Self-rated health is a good predictor of mortality [36, 37]. The inequality pattern (women > men) in less-than-good self-rated health could also be found on a European scale [1]. However, differences between GS and FS were much smaller than those between Germany and France [1]. Larger inequalities in less-than-good self-rated health in GS women were in line with larger inequalities in all-cause mortality. In accordance with the larger inequality in GS women, in Europe, inequalities in self-rated health are largest in countries with more egalitarian health policies such as Norway or the Netherlands [38]. In contrast to studies comparing northern and southern European countries, we have no evidence of different perceptions of health between the language regions [11, 39, 40].

As shown in our previous publication, there were substantial variations in cause-specific mortality between Swiss regions and similar variations could be found on a broader European scale [7]. When a specific cause of death is more prevalent in one region than in another, one could expect unexploited potential for reduction of health inequalities.
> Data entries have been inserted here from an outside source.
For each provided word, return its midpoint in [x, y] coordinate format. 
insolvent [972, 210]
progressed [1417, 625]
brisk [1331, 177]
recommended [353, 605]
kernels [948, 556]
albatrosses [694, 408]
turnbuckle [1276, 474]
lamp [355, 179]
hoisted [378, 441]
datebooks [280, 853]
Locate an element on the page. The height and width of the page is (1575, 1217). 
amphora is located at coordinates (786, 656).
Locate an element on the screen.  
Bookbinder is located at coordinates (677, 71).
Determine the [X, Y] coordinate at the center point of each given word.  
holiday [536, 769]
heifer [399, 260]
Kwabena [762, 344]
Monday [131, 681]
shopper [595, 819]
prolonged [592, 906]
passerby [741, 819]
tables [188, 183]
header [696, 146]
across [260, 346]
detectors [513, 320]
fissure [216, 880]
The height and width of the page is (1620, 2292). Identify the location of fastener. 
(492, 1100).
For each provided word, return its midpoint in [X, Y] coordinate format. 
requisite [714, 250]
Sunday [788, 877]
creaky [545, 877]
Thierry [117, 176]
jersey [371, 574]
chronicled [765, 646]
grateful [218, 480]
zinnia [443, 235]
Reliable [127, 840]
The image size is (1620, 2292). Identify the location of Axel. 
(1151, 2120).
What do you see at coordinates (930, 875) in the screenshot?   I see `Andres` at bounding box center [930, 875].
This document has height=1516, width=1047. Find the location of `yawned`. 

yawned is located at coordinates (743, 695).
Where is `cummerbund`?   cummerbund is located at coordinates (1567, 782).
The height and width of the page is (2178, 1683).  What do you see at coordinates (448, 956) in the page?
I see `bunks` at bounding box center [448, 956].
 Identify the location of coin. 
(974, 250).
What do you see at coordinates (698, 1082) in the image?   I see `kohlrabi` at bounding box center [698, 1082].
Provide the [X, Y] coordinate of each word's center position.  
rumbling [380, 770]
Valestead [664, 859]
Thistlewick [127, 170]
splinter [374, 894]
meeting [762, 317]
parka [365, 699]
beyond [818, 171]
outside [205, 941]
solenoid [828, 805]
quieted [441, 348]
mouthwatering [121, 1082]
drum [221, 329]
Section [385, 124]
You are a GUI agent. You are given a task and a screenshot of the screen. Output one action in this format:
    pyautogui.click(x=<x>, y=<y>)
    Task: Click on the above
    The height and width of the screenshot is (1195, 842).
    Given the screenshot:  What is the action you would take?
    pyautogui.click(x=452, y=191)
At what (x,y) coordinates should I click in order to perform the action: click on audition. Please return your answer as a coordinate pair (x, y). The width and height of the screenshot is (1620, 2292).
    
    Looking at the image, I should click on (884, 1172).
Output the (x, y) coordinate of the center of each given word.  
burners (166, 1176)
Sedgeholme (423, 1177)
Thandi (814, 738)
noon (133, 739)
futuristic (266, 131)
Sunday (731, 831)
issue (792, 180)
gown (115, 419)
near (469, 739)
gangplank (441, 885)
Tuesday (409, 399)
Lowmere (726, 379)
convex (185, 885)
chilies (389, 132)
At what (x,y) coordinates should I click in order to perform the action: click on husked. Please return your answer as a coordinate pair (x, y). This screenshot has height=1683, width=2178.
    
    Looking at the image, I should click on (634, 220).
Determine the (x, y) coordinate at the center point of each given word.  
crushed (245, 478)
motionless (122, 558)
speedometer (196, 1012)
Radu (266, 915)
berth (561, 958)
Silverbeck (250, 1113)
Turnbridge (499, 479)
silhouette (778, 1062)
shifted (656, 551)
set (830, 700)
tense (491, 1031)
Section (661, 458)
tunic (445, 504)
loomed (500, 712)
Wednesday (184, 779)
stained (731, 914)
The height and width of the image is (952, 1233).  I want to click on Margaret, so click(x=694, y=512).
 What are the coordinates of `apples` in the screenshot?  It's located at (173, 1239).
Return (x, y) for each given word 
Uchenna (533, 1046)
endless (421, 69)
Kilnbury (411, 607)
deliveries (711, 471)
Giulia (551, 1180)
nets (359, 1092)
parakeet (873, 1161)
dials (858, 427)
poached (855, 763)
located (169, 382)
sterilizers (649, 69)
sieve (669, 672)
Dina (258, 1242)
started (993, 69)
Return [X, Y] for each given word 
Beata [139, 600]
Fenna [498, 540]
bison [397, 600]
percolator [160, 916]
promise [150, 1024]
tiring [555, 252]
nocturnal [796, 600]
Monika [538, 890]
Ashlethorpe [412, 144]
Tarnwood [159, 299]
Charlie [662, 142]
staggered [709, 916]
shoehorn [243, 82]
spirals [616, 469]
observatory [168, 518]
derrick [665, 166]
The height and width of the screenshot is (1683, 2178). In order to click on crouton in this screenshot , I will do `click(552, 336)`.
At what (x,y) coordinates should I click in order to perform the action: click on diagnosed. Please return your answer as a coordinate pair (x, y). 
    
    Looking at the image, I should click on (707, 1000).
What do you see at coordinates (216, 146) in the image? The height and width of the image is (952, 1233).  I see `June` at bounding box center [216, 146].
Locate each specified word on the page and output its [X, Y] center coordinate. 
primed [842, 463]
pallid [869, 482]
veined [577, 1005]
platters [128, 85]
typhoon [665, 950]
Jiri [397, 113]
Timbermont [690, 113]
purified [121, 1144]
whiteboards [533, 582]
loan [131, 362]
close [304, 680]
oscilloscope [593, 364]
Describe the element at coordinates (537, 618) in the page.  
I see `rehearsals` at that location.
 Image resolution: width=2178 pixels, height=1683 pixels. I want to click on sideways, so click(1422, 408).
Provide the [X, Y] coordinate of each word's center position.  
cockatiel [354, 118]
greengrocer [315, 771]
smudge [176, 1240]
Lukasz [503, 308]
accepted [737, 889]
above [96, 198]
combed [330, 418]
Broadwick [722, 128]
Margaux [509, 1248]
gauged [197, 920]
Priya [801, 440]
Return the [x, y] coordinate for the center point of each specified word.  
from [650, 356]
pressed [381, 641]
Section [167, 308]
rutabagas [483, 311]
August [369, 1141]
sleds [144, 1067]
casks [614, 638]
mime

In our data, this has been confirmed by the fact that higher mortality from COPD in GS than in FS was accompanied by larger inequality in COPD mortality. Accordingly, higher mortality rates of alcohol-related causes (UADT and liver cancer and liver cirrhosis) found in FS would lead one to expect larger inequalities in that region, but this was not the case. This discordance may relate to the fact that predominantly hazardous but not moderate drinking is responsible for cancer and cirrhosis. Hazardous drinking is only poorly captured by a questionnaire used in a health survey and reporting probably differs substantially, depending on cultural and social norms [41]. In addition to alcohol consumption, self-rated health as well as reporting height and weight (influencing obesity prevalence) may vary strongly between cultures [39, 42]. In our previous study, only part of the variation in mortality between GS and FS could be explained by differences in risk factors [7].

In addition to inequality in risk factors, inequality in mortality could also be biased e.g., when assignment of causes of death depends on SES or on cultural peculiarities [7]. Comparisons between risk factors and mortality inequality should be interpreted cautiously. Most risk factors impact on mortality with a latency of 20 years or more. Thus, simultaneous assessments of inequality in mortality and risk factors only roughly reflect real associations. Also, on a population base, only cross-sectional (1992/93) data on risk factors was available precluding interpretation of trends in risk factors and corresponding inequalities. However, comparisons with earlier (1977) and later (2002) assessments suggest that the prevalence of many major risk factors remained quite stable in the Swiss population [43, 44]. Another limitation for comparison is coverage. The Swiss National Cohort covers the whole population and is based on mandatory data collection (census, vital statistics), whereas the health survey is a 3‰ sample with a participation rate of 71%. Persons with an unhealthy lifestyle or belonging to lower socioeconomic groups are likely to be underrepresented in health surveys [30]. In fact, there are more persons with tertiary education in the survey than in the cohort which may hamper gradient comparison. A potential source of bias is also the use of education for determining inequality. In the Swiss federal system, there are in fact not only one but 26 educational systems. However, these variations coincide only partially with language regions and are much smaller than between countries.

Conclusions

Educational inequalities in mortality were substantial in Switzerland, particularly for causes with known risk factors (i.e., smoking, alcohol consumption, and obesity). In contrast, inequalities in most of these risk factors per se were smaller than expected. Since risk factors often occur together (cluster), their joint impact may better correspond to the inequality in mortality. In accordance with the broader European pattern, most mortality inequalities were larger in German- than in French-speaking areas. However, this was at odds with generally larger inequalities in risk factors in French-speaking Switzerland. This discrepancy may be due to weaknesses in risk factor assessment and assignment of cause of death.